### Work instructions
Please write out each entry exactly as it appears.

-- -- --

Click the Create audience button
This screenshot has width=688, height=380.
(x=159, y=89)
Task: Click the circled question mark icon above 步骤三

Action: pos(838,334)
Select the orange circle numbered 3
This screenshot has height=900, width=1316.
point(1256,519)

-- -- --

### Written answer
Click the Create audience button
This screenshot has width=688, height=380.
(x=159, y=89)
Task: Click the circled question mark icon above 步骤三

Action: pos(838,334)
Select the orange circle numbered 3
This screenshot has height=900, width=1316.
point(1256,519)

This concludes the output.